Task goal - Word for word, give the records again, dropping any picture they hold.

Collected data
____

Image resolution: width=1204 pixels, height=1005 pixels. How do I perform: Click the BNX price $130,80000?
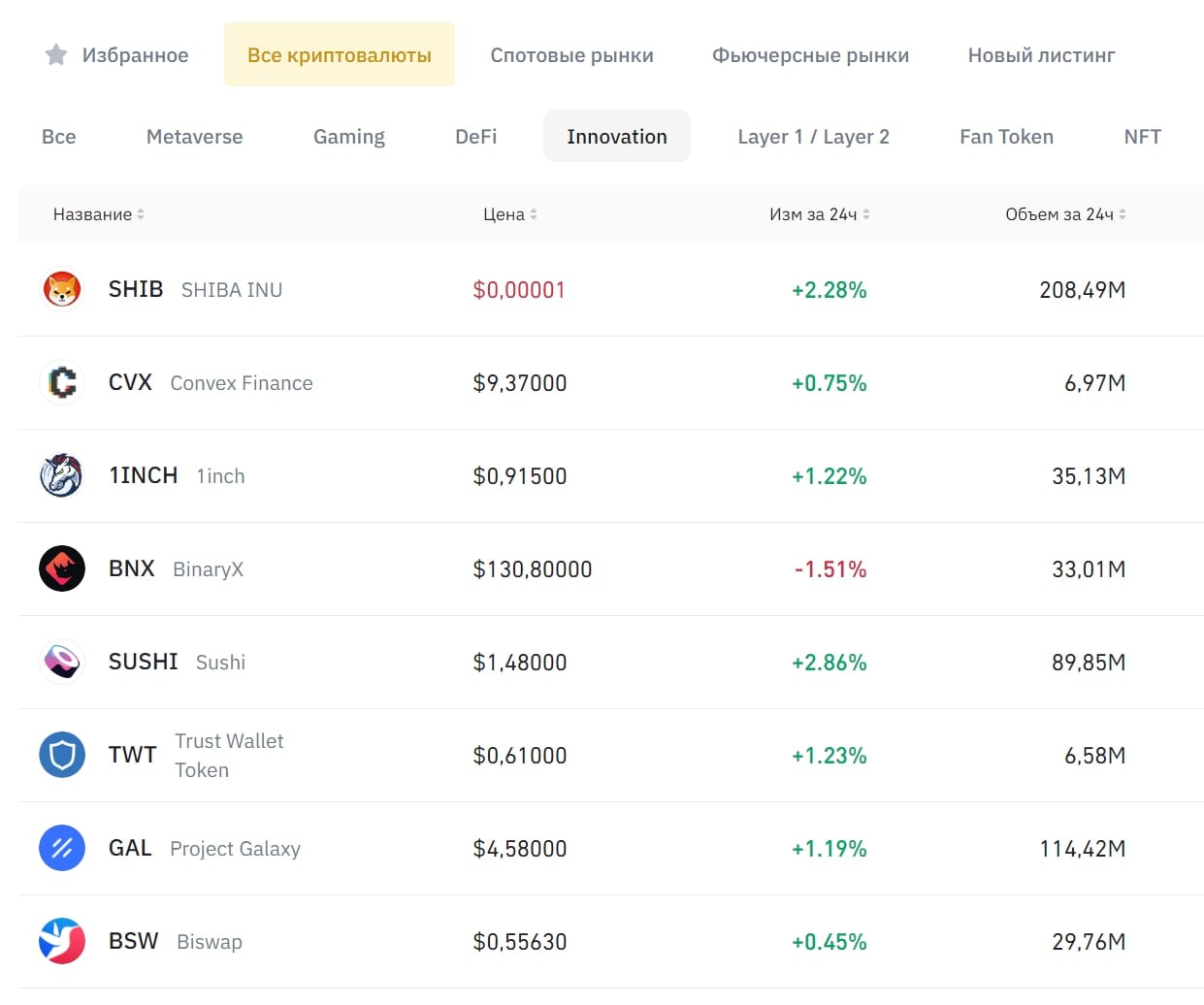point(532,569)
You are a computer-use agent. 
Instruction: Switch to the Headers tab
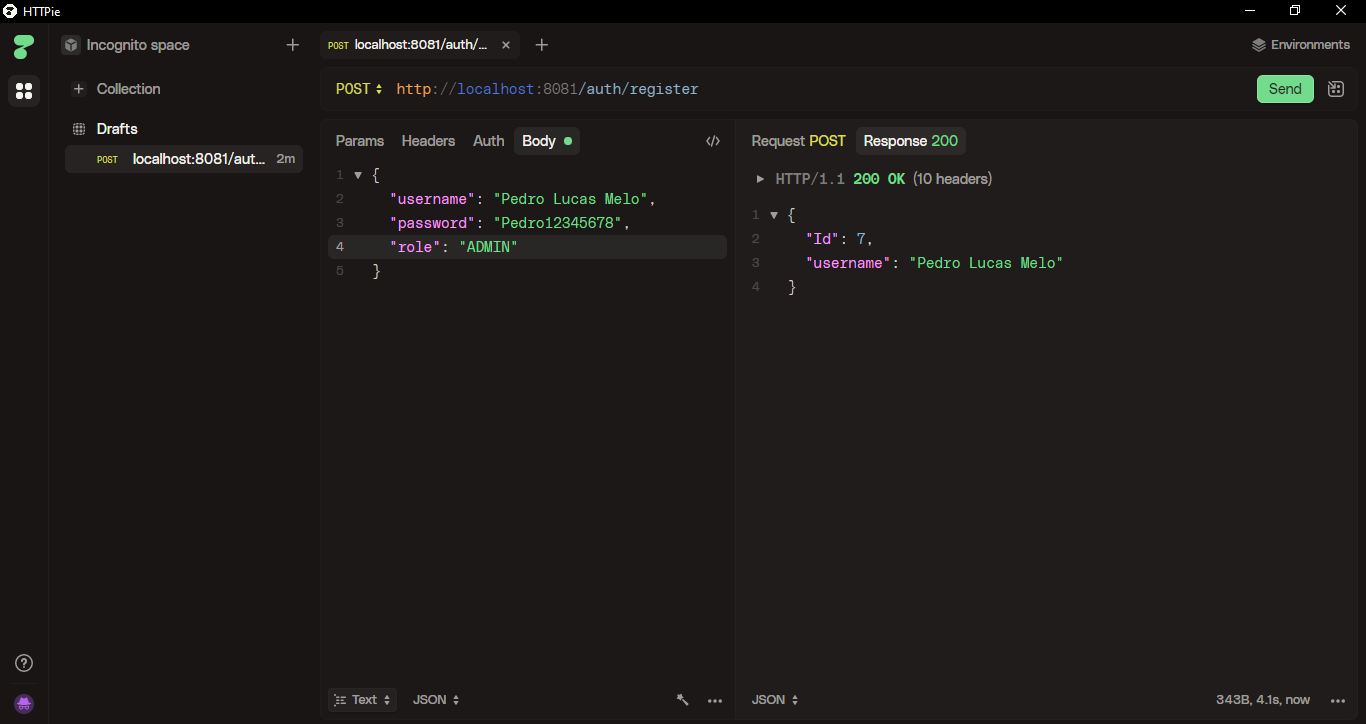pos(428,141)
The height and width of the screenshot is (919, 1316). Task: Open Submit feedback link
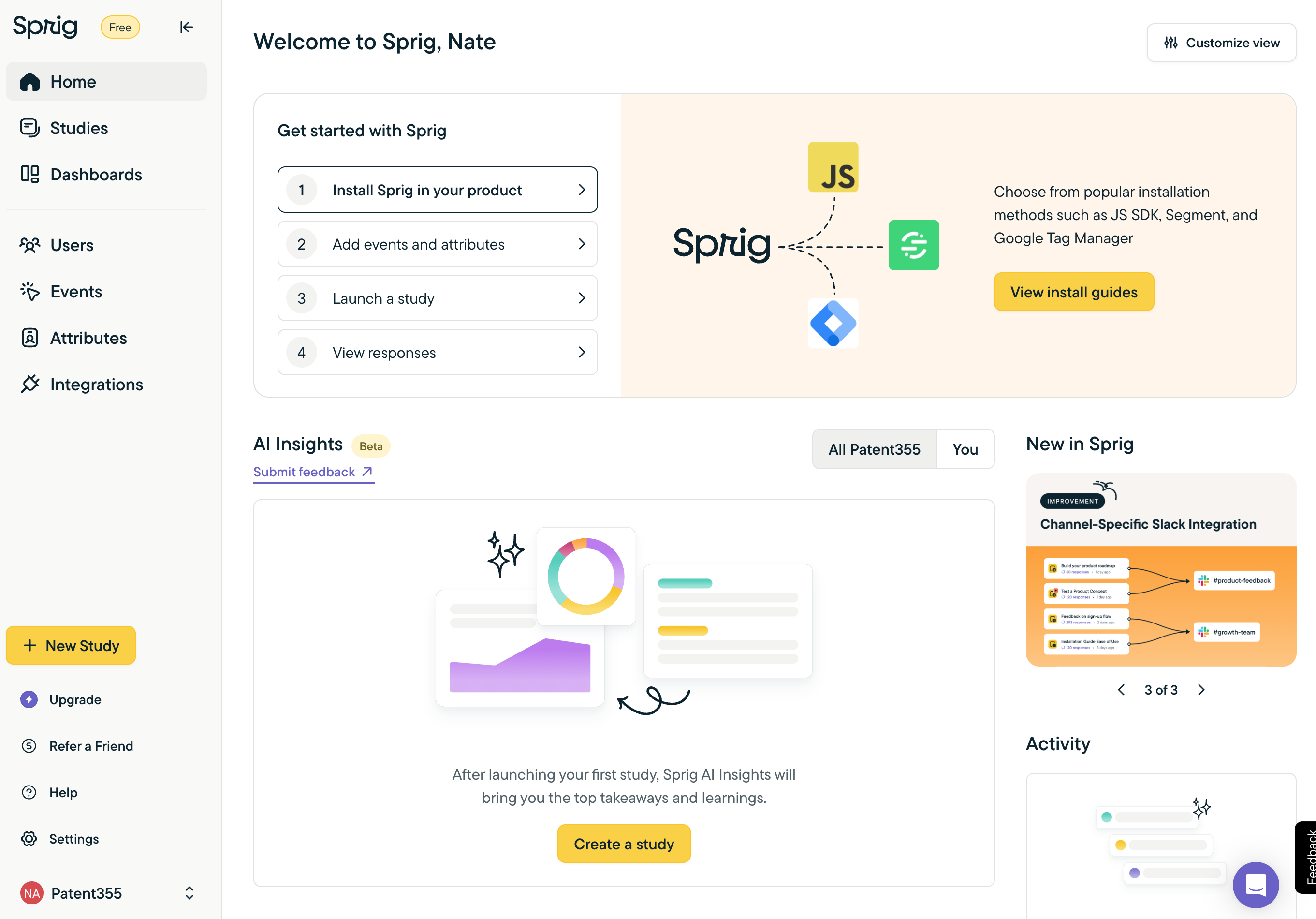[x=313, y=472]
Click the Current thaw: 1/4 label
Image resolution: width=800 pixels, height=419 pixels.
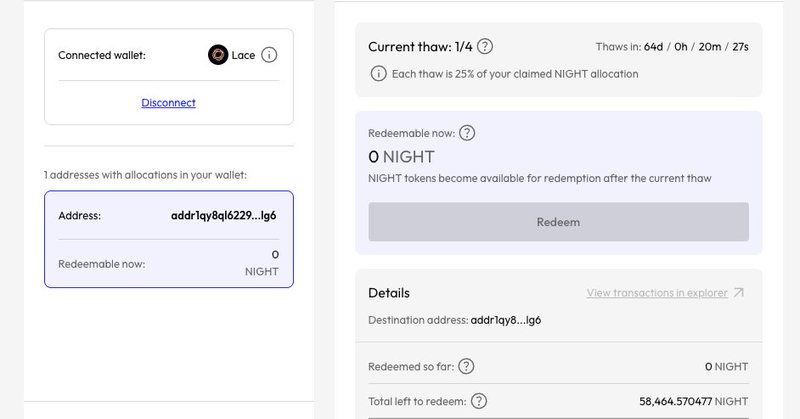pos(421,47)
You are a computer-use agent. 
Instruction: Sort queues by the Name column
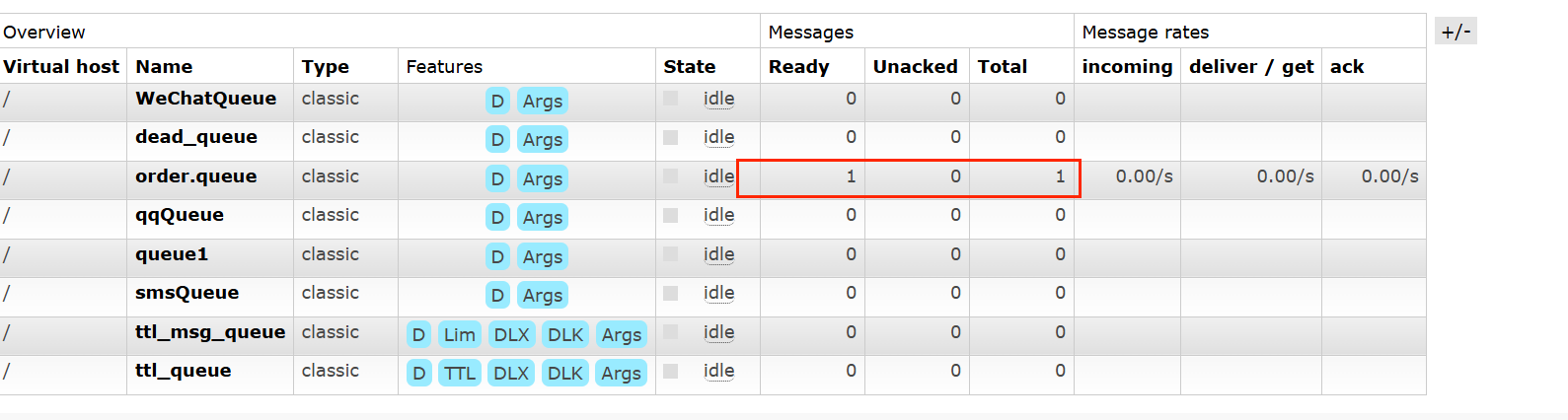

____

Written reply -
Image resolution: width=1204 pixels, height=1005 pixels. How do I perform: Click the BNX price $130,80000?
point(532,569)
You are a computer-use agent. 
Instruction: Switch to the Headers tab
pos(428,141)
The height and width of the screenshot is (919, 1316). Task: Open Submit feedback link
[x=313, y=472]
Click the Current thaw: 1/4 label
Image resolution: width=800 pixels, height=419 pixels.
pos(421,47)
You are a computer-use agent. 
Instruction: Sort queues by the Name column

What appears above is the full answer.